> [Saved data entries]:
*** Block opens ***

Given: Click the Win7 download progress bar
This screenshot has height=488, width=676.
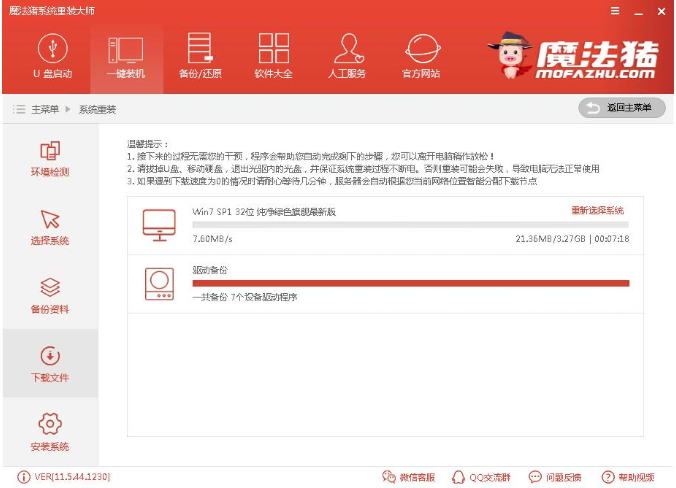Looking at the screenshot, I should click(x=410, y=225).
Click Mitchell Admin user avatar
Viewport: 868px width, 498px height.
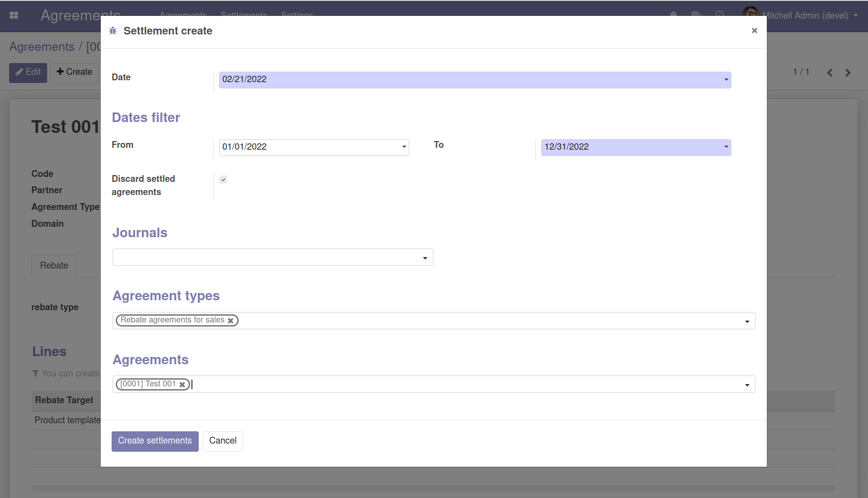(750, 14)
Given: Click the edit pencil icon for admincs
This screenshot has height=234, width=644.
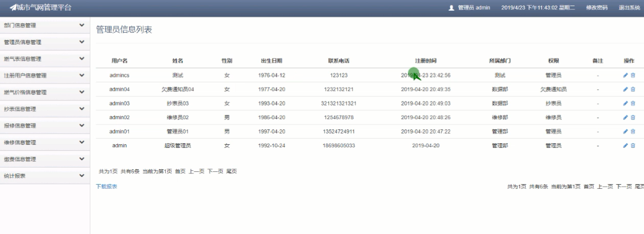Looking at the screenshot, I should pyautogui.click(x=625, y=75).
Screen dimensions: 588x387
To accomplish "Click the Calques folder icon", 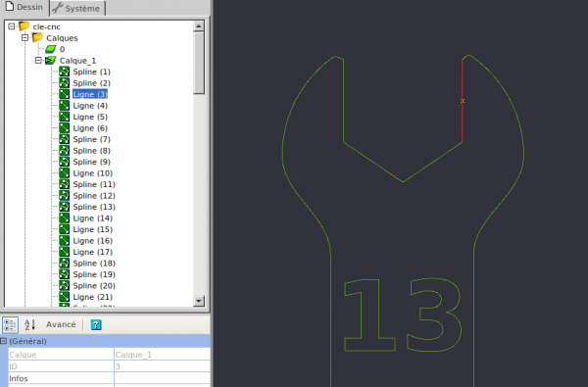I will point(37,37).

*** Block closes ***

> [EXERCISE INSTRUCTIONS]: An exact printout of the entries is wanted, covering the first line through the line holding "Given: Click the edit pencil icon for admincs", with pictures kept out of it.

> [SOLUTION TO THIS PROBLEM]:
Given: Click the Win7 download progress bar
This screenshot has height=488, width=676.
Looking at the screenshot, I should click(x=410, y=225).
Click Mitchell Admin user avatar
Viewport: 868px width, 498px height.
(750, 14)
Given: Click the edit pencil icon for admincs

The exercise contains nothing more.